Material to process »
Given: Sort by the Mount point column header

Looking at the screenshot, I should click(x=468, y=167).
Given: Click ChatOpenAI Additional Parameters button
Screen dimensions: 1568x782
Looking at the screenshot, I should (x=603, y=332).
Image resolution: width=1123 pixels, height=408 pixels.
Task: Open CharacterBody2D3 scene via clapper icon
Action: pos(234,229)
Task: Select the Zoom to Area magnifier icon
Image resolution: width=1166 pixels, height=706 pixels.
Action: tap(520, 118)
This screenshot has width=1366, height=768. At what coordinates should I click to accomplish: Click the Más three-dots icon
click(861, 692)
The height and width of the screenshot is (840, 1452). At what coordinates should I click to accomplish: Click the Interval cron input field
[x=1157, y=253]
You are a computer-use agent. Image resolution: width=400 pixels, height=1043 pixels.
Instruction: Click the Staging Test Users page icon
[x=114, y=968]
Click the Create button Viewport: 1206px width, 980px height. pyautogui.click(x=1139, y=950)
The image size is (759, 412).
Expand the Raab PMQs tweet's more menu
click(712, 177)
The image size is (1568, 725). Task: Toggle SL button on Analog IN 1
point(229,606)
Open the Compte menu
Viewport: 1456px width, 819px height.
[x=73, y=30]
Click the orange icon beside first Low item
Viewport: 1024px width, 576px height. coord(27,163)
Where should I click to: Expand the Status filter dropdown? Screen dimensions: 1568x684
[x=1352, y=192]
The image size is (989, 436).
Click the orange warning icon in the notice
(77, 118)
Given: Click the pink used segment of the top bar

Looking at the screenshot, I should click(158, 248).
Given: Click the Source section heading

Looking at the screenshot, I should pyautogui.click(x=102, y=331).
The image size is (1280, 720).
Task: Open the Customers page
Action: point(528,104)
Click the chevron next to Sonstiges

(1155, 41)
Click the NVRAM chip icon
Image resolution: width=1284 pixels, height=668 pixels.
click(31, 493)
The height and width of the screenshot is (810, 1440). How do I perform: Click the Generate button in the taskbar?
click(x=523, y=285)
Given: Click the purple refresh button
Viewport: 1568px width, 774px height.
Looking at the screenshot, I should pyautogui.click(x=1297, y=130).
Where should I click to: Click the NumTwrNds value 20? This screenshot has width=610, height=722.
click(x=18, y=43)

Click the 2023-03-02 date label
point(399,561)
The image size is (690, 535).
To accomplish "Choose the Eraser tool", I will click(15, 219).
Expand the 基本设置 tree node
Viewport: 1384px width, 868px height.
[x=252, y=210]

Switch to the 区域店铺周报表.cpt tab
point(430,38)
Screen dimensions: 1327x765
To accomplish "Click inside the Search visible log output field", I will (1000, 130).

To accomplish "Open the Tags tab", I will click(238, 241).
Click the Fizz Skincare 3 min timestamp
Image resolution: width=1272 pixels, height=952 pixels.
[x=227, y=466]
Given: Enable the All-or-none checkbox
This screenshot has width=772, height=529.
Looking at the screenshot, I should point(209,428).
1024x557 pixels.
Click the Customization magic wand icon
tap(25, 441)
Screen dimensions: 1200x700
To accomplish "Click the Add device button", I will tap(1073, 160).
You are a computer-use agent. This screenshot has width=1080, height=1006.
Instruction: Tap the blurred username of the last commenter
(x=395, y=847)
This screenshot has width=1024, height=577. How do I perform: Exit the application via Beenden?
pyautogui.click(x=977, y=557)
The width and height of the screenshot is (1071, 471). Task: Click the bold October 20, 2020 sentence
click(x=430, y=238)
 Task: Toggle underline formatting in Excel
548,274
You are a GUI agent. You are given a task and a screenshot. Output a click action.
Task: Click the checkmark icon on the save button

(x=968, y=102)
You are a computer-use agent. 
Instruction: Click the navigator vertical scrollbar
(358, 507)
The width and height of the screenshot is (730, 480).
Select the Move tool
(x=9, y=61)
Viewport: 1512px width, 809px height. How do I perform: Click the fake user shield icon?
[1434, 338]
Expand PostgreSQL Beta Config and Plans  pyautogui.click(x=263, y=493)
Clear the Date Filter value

What is needed » Render the lines that open with the line containing "will click(238, 241)." and close with the line containing "Looking at the screenshot, I should point(209,428)." as a numbered list, omitting any blank lines.

Solution to the problem »
1. To accomplish "Open the Tags tab", I will click(238, 241).
2. Click the Fizz Skincare 3 min timestamp
3. Image resolution: width=1272 pixels, height=952 pixels.
4. [x=227, y=466]
5. Given: Enable the All-or-none checkbox
6. This screenshot has width=772, height=529.
7. Looking at the screenshot, I should point(209,428).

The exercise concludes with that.